OPINION: Democracy Is Dead in Brazil
Coinciding with Brazil’s independence and marked by shouts of slogans like “Out with Temer,” the marches protested the rollback in social programs and protection of human rights expected under the newly-inaugurated conservative government, which already began to implement an aggressive neoliberal agenda during its “interim” three months in office.
Living a coup
“This Sept. 7 is quite different because the people are living a coup,” Silvana Conti, a candidate with the Communist Party of Brazil in Porto Alegre, said in a statement, using the widely-repeated criticism of the impeachment process against ousted President Dilma Rousseff as a parliamentary coup. “It is important that the Brazilian people show that they are not accepting an illegitimate government and will not leave the streets until a return to democracy.”
Cries calling for his removal
When Temer made an appearance accompanied by his wife Marcela in Brasilia for the Independence Day parade, he was met with cries calling for his removal, local media reported. It was his first public appearance in Brazil since his speedy inauguration on Aug. 31 following the 61 to 20 vote in the Senate to impeach Rousseff, and the hostile greeting echoed the reception of boos he received during the opening ceremonies of the Olympic Games in Rio last month.
Protesters flooded the streets
Meanwhile, protesters also flooded the streets of Rio de Janeiro, Sao Paulo, Belo Horizonte, Porto Alegre, Recife, Campo Grande, and several other locations. Solidarity protests were also held internationally, including in London.
“They did not calculate well the opposition there would be against the withdrawal of workers’ rights,” said Lindbergh Farias, senator with Rousseff’s Workers Party, during the demonstrations in Rio, Folha de Sao Paulo reported.
Labor unions and social movements have come together
In recent days, labor unions and social movements have come together to reject Temer’s plans for the country, which include lifting restrictions on foreign land ownership, cutting social programs, and privatizing the country’s natural resources, including rich offshore oil reserves.

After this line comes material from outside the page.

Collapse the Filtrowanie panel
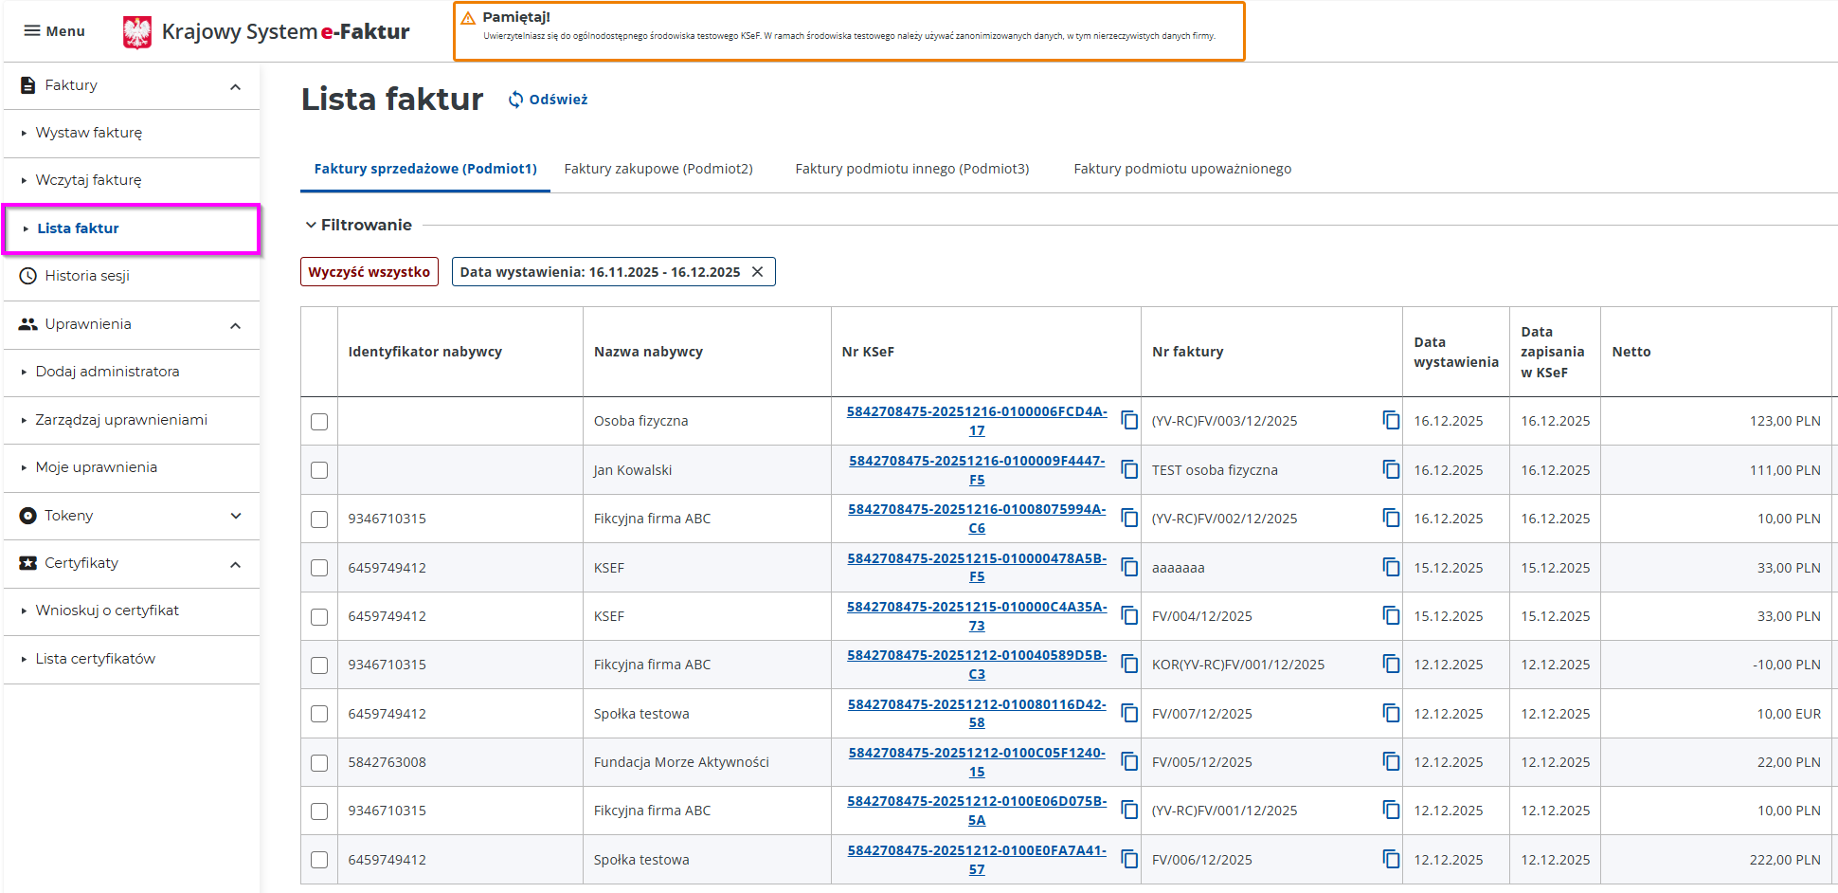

Temer has also moved toward cozier relations with the United States after years of independent foreign policy favoring South American regional integration under Rousseff and her predecessor Luiz Inacio Lula da Silva.
On Monday, Brazil’s largest social movement – the Landless Worker Movement, or MST – occupied government offices in Brasilia to demand attention to agricultural issues while an estimated 12,000 protesters took to the streets in various actions across the country to echo demands for agrarian reform and guaranteed access to farmland for landless rural people.

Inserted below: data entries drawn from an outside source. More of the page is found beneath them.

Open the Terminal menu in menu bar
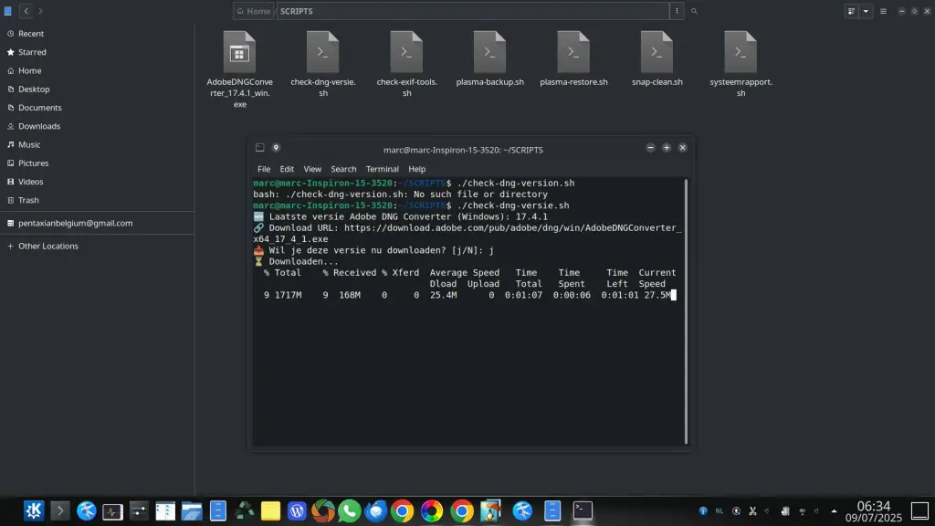Image resolution: width=935 pixels, height=526 pixels. pos(383,169)
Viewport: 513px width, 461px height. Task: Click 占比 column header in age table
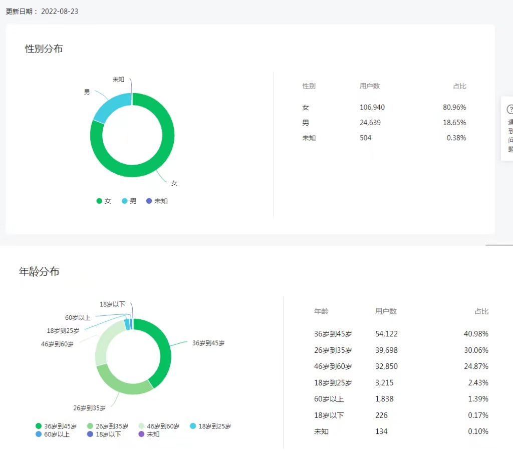click(x=481, y=311)
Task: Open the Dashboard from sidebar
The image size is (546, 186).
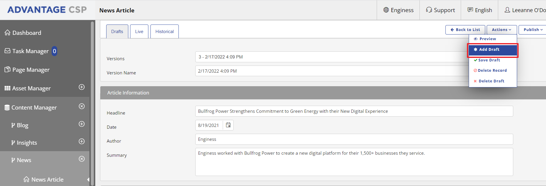Action: [x=27, y=33]
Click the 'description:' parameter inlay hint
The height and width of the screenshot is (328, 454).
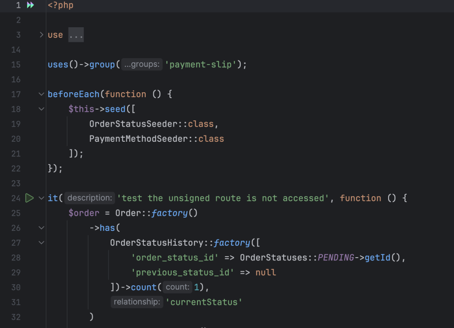point(89,198)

A gang of corrupt politicians condemned an innocent person
Social movements have vowed to continue to protest the so-called coup against Brazilian democracy while fighting to protect the social gains won over more than a decade of Workers’ Party governments.

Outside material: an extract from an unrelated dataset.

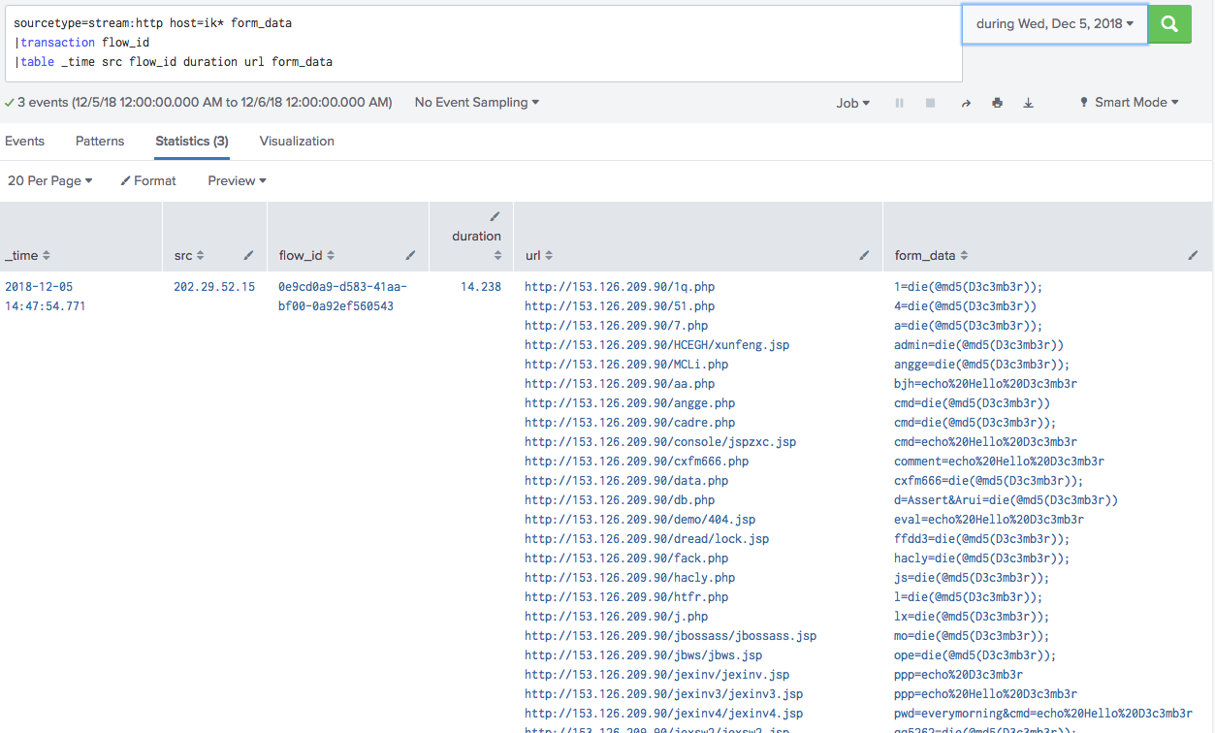Toggle sort order on _time column

[48, 255]
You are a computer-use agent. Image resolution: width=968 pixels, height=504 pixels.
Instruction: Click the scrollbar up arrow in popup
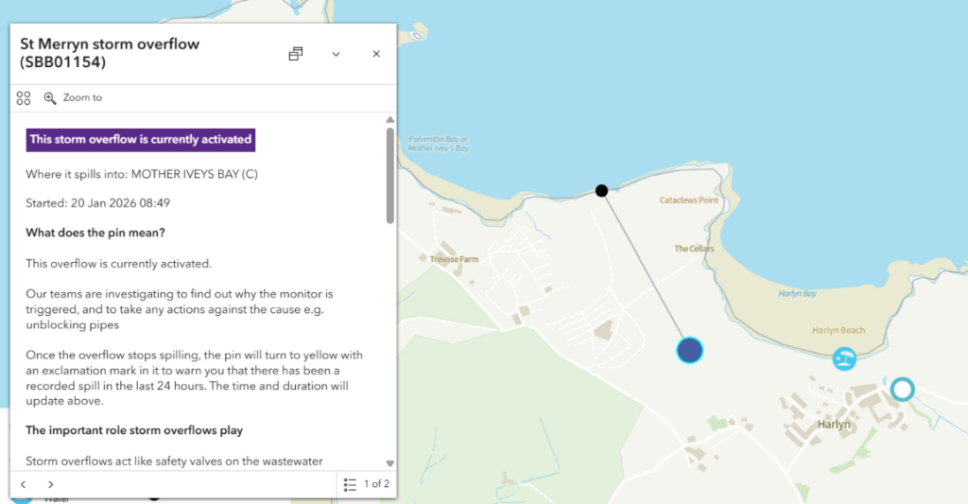coord(389,119)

“Michel Temer’s government claimed that once the impeachment was approved, the country would be at peace. What we witnessed was a strong reaction because society realized that a gang of corrupt (politicians) condemned an innocent person,” Raimundo Bonfim of the Central Popular Movements told Folha. “And since then there have been protests against the neoliberal agenda.”
In recent weeks, police have cracked down on anti-Temer protests.